GOAL
Express every line of the records as a JSON list of strings, one string per line, omitting blank lines.

** start of RECORDS FOR THE EXERCISE **

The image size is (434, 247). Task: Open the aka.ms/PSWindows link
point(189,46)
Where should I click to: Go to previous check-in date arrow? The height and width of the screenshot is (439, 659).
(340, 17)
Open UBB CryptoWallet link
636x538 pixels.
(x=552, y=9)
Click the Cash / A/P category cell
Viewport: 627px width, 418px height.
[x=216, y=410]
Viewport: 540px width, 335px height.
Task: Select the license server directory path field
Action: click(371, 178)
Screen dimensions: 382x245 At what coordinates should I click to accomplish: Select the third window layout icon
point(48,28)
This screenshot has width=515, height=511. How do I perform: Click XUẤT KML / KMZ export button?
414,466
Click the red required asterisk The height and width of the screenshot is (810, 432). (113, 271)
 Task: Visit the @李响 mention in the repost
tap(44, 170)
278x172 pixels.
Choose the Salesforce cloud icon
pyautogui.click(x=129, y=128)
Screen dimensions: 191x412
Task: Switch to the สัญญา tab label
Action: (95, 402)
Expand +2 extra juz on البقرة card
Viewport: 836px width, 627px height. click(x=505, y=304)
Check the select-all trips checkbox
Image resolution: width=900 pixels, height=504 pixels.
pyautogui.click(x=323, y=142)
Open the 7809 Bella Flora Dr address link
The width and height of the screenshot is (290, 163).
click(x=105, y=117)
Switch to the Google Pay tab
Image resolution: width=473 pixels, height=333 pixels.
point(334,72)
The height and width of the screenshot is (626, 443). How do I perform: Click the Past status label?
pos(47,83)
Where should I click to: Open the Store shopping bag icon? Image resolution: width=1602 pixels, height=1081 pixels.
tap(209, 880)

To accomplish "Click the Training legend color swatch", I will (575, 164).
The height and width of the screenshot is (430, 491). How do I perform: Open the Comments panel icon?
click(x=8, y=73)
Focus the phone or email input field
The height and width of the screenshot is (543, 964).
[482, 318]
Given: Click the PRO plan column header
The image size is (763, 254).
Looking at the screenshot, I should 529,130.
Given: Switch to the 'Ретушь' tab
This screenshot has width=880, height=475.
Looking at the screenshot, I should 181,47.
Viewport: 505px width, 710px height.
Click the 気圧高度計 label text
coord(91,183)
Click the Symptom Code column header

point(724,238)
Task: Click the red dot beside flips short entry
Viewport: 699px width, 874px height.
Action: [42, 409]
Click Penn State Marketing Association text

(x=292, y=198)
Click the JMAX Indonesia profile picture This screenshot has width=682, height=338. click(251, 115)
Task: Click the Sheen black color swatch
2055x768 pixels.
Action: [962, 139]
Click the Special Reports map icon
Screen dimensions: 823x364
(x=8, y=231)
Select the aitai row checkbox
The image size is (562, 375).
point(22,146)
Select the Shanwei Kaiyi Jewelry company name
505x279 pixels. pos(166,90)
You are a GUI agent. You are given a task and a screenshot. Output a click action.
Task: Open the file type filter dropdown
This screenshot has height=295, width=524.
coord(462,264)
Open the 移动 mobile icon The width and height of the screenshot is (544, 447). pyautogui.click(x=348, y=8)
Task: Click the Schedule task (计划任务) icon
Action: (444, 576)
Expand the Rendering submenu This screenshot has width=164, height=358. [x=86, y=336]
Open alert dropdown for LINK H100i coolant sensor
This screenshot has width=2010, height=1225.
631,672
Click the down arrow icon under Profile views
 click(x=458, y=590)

** end of RECORDS FOR THE EXERCISE **

THE COMPLETED TASK
[
  "The image size is (434, 247). Task: Open the aka.ms/PSWindows link",
  "point(189,46)",
  "Where should I click to: Go to previous check-in date arrow? The height and width of the screenshot is (439, 659).",
  "(340, 17)",
  "Open UBB CryptoWallet link",
  "636x538 pixels.",
  "(x=552, y=9)",
  "Click the Cash / A/P category cell",
  "Viewport: 627px width, 418px height.",
  "[x=216, y=410]",
  "Viewport: 540px width, 335px height.",
  "Task: Select the license server directory path field",
  "Action: click(371, 178)",
  "Screen dimensions: 382x245 At what coordinates should I click to accomplish: Select the third window layout icon",
  "point(48,28)",
  "This screenshot has width=515, height=511. How do I perform: Click XUẤT KML / KMZ export button?",
  "414,466",
  "Click the red required asterisk The height and width of the screenshot is (810, 432). (113, 271)",
  " Task: Visit the @李响 mention in the repost",
  "tap(44, 170)",
  "278x172 pixels.",
  "Choose the Salesforce cloud icon",
  "pyautogui.click(x=129, y=128)",
  "Screen dimensions: 191x412",
  "Task: Switch to the สัญญา tab label",
  "Action: (95, 402)",
  "Expand +2 extra juz on البقرة card",
  "Viewport: 836px width, 627px height. click(x=505, y=304)",
  "Check the select-all trips checkbox",
  "Image resolution: width=900 pixels, height=504 pixels.",
  "pyautogui.click(x=323, y=142)",
  "Open the 7809 Bella Flora Dr address link",
  "The width and height of the screenshot is (290, 163).",
  "click(x=105, y=117)",
  "Switch to the Google Pay tab",
  "Image resolution: width=473 pixels, height=333 pixels.",
  "point(334,72)",
  "The height and width of the screenshot is (626, 443). How do I perform: Click the Past status label?",
  "pos(47,83)",
  "Where should I click to: Open the Store shopping bag icon? Image resolution: width=1602 pixels, height=1081 pixels.",
  "tap(209, 880)",
  "To accomplish \"Click the Training legend color swatch\", I will (575, 164).",
  "The height and width of the screenshot is (430, 491). How do I perform: Open the Comments panel icon?",
  "click(x=8, y=73)",
  "Focus the phone or email input field",
  "The height and width of the screenshot is (543, 964).",
  "[482, 318]",
  "Given: Click the PRO plan column header",
  "The image size is (763, 254).",
  "Looking at the screenshot, I should 529,130.",
  "Given: Switch to the 'Ретушь' tab",
  "This screenshot has width=880, height=475.",
  "Looking at the screenshot, I should 181,47.",
  "Viewport: 505px width, 710px height.",
  "Click the 気圧高度計 label text",
  "coord(91,183)",
  "Click the Symptom Code column header",
  "point(724,238)",
  "Task: Click the red dot beside flips short entry",
  "Viewport: 699px width, 874px height.",
  "Action: [42, 409]",
  "Click Penn State Marketing Association text",
  "(x=292, y=198)",
  "Click the JMAX Indonesia profile picture This screenshot has width=682, height=338. click(251, 115)",
  "Task: Click the Sheen black color swatch",
  "2055x768 pixels.",
  "Action: [962, 139]",
  "Click the Special Reports map icon",
  "Screen dimensions: 823x364",
  "(x=8, y=231)",
  "Select the aitai row checkbox",
  "The image size is (562, 375).",
  "point(22,146)",
  "Select the Shanwei Kaiyi Jewelry company name",
  "505x279 pixels. pos(166,90)",
  "You are a GUI agent. You are given a task and a screenshot. Output a click action.",
  "Task: Open the file type filter dropdown",
  "This screenshot has height=295, width=524.",
  "coord(462,264)",
  "Open the 移动 mobile icon The width and height of the screenshot is (544, 447). pyautogui.click(x=348, y=8)",
  "Task: Click the Schedule task (计划任务) icon",
  "Action: (444, 576)",
  "Expand the Rendering submenu This screenshot has width=164, height=358. [x=86, y=336]",
  "Open alert dropdown for LINK H100i coolant sensor",
  "This screenshot has width=2010, height=1225.",
  "631,672",
  "Click the down arrow icon under Profile views",
  " click(x=458, y=590)"
]